** TASK DIRECTIONS **
What is needed is an exact reproduction of the lines from the one that contains "Where should I click to: Collapse" through the end of the data, both included and nothing else, with pictures omitted.

== INFORMATION PROVIDED

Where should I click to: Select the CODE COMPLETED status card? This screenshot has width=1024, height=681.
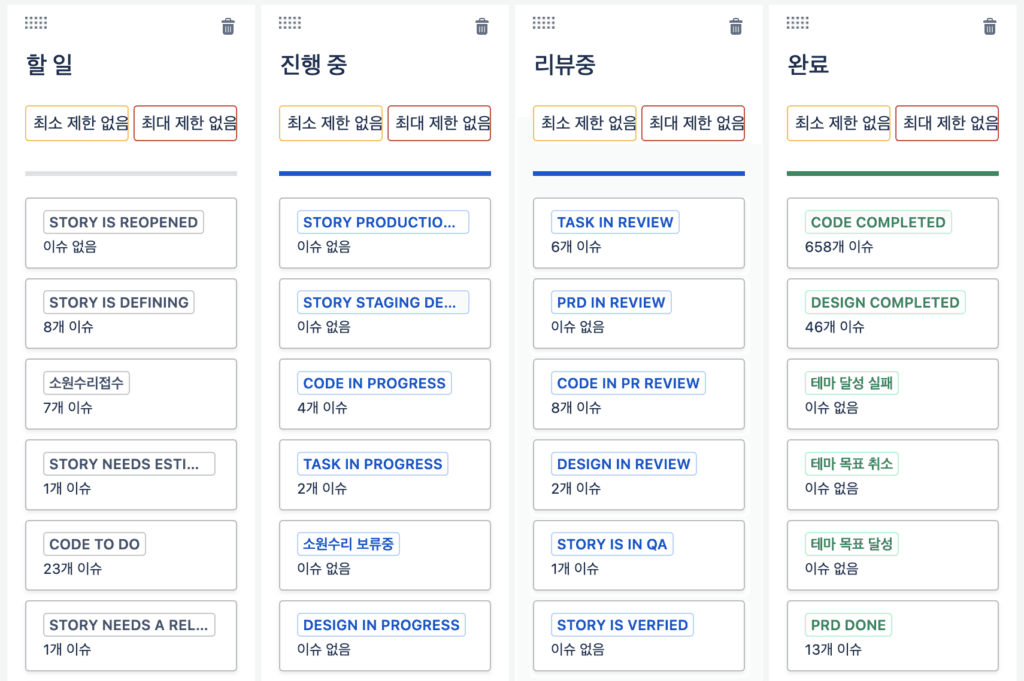click(x=893, y=233)
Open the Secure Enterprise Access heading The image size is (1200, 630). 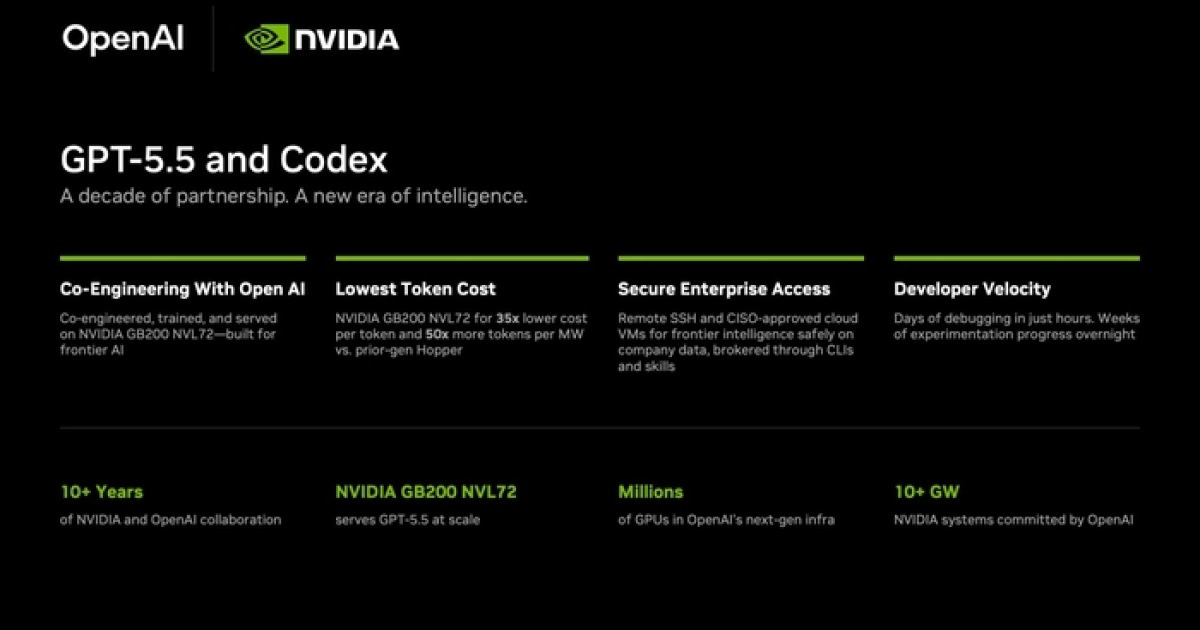pos(724,289)

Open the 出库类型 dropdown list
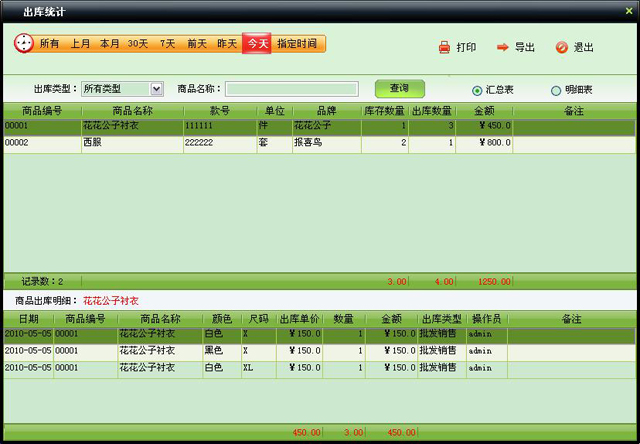[156, 89]
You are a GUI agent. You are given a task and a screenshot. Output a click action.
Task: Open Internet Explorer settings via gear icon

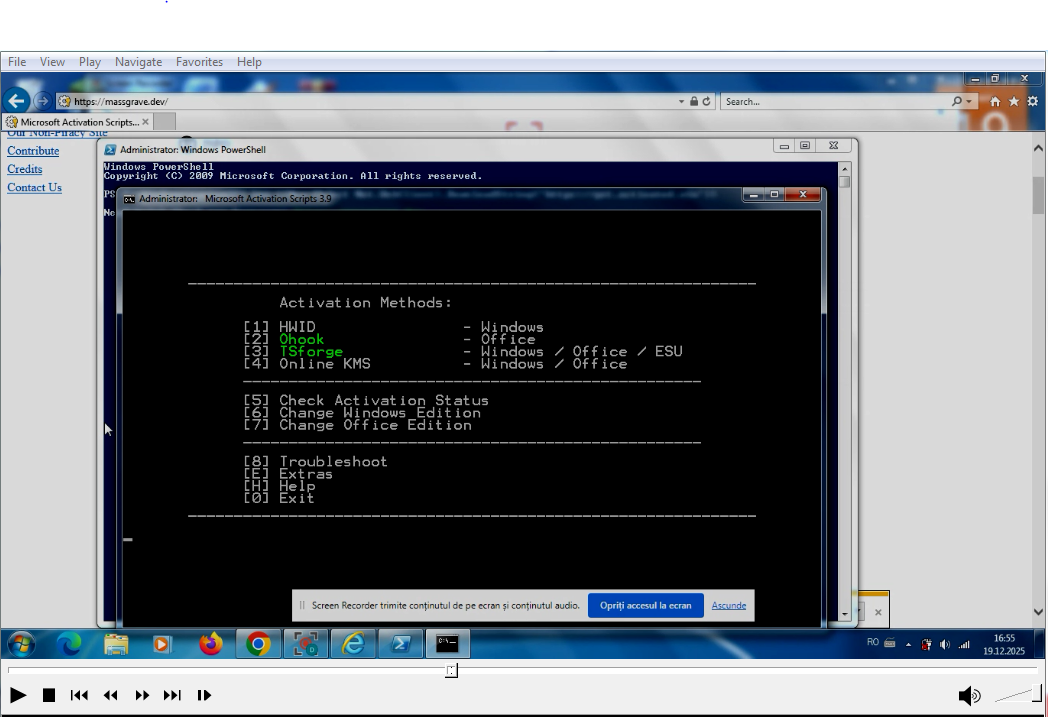[x=1032, y=101]
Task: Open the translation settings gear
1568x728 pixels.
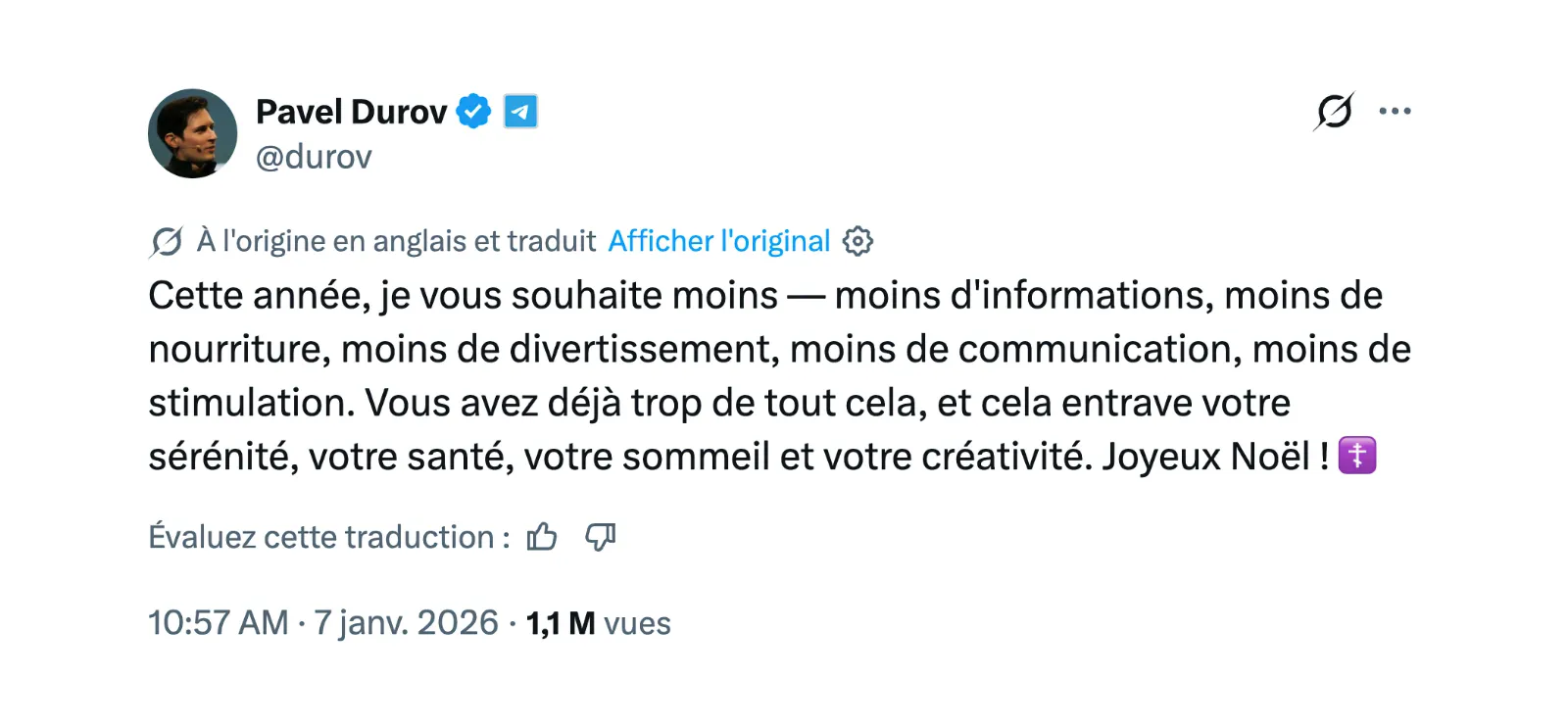Action: [858, 241]
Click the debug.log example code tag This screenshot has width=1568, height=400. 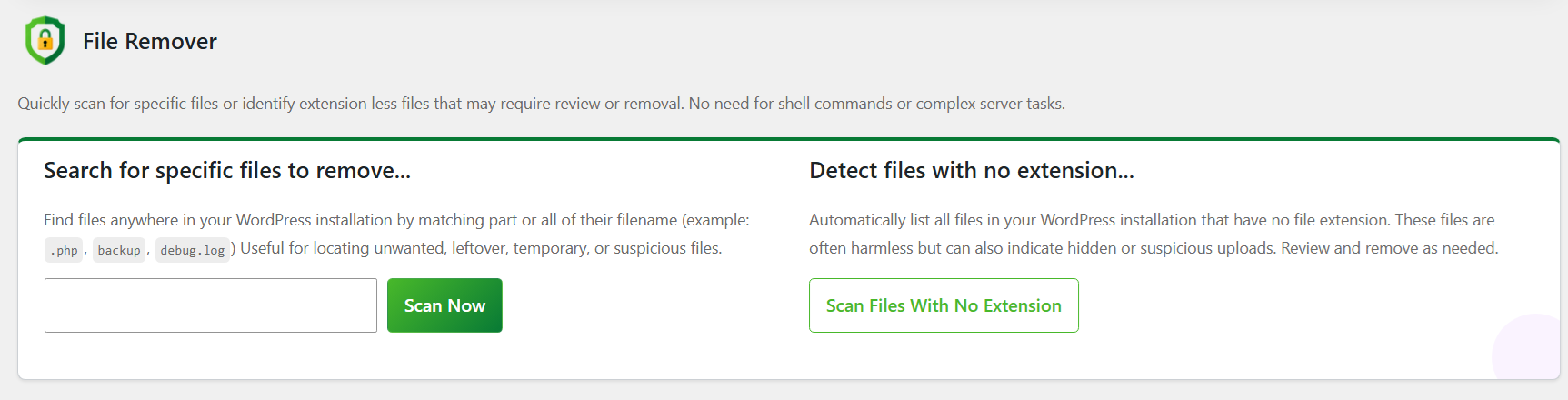click(x=193, y=250)
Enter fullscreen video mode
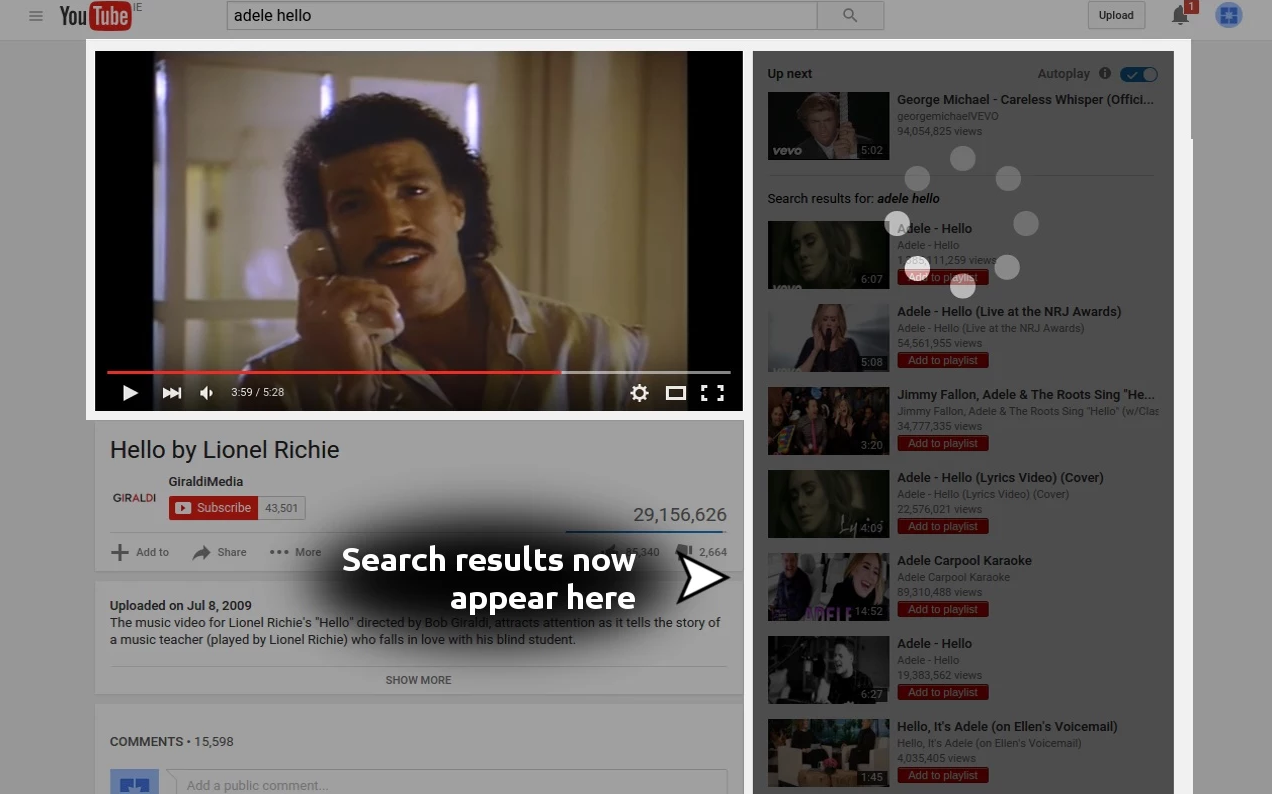Image resolution: width=1272 pixels, height=794 pixels. 712,392
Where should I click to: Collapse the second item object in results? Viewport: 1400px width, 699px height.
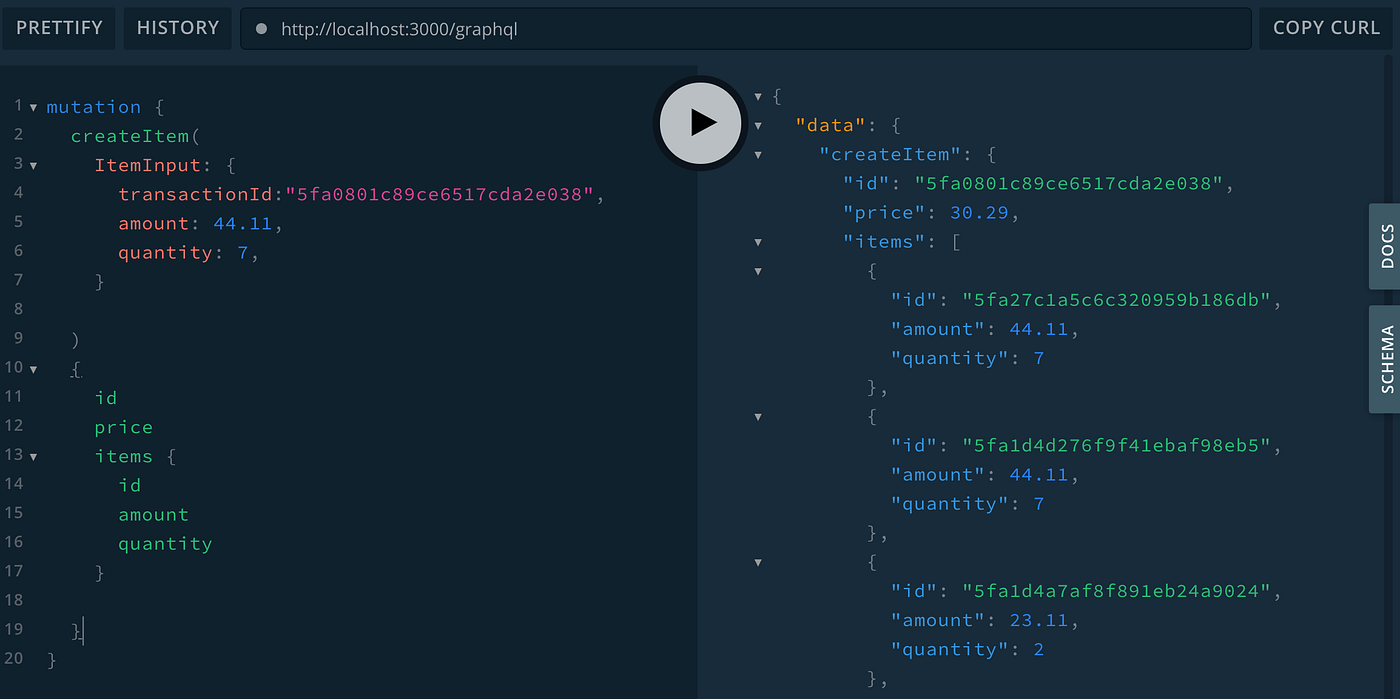(x=758, y=416)
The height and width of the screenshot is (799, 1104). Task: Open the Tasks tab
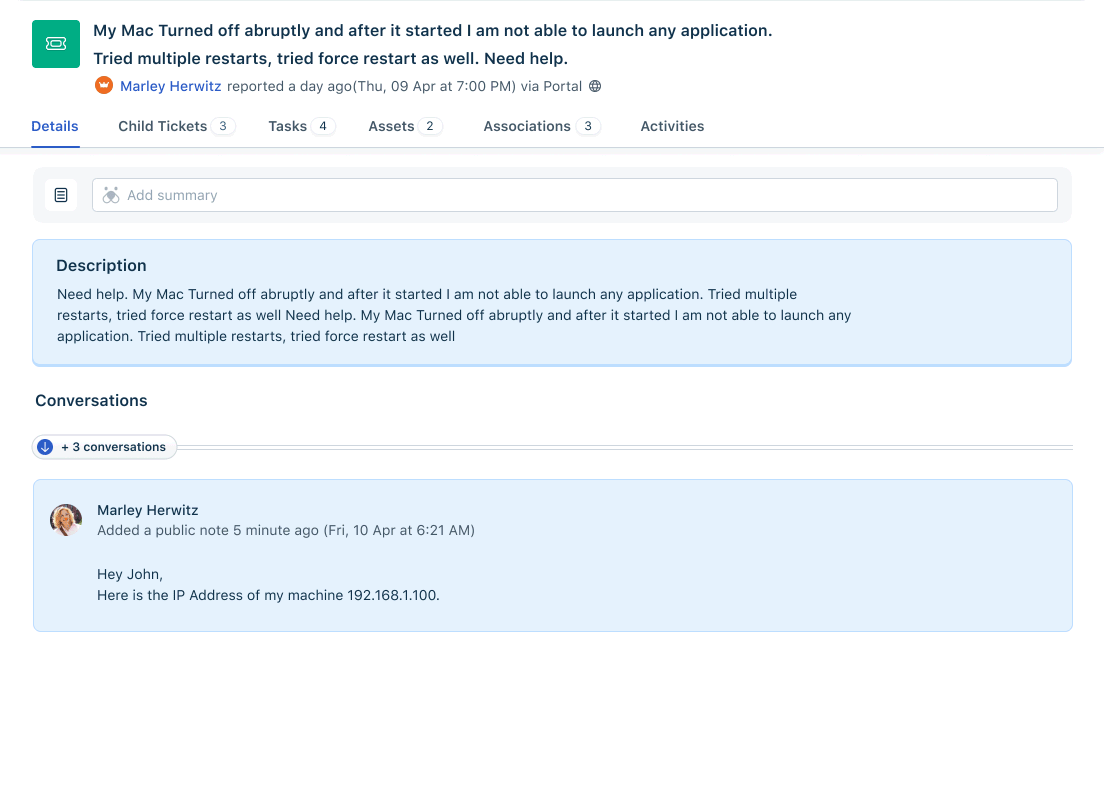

====

** SOLVED PROBLEM **
Where should I click to: Collapse the second item object in results? Viewport: 1400px width, 699px height.
(x=758, y=416)
The height and width of the screenshot is (799, 1104). Task: Open the Tasks tab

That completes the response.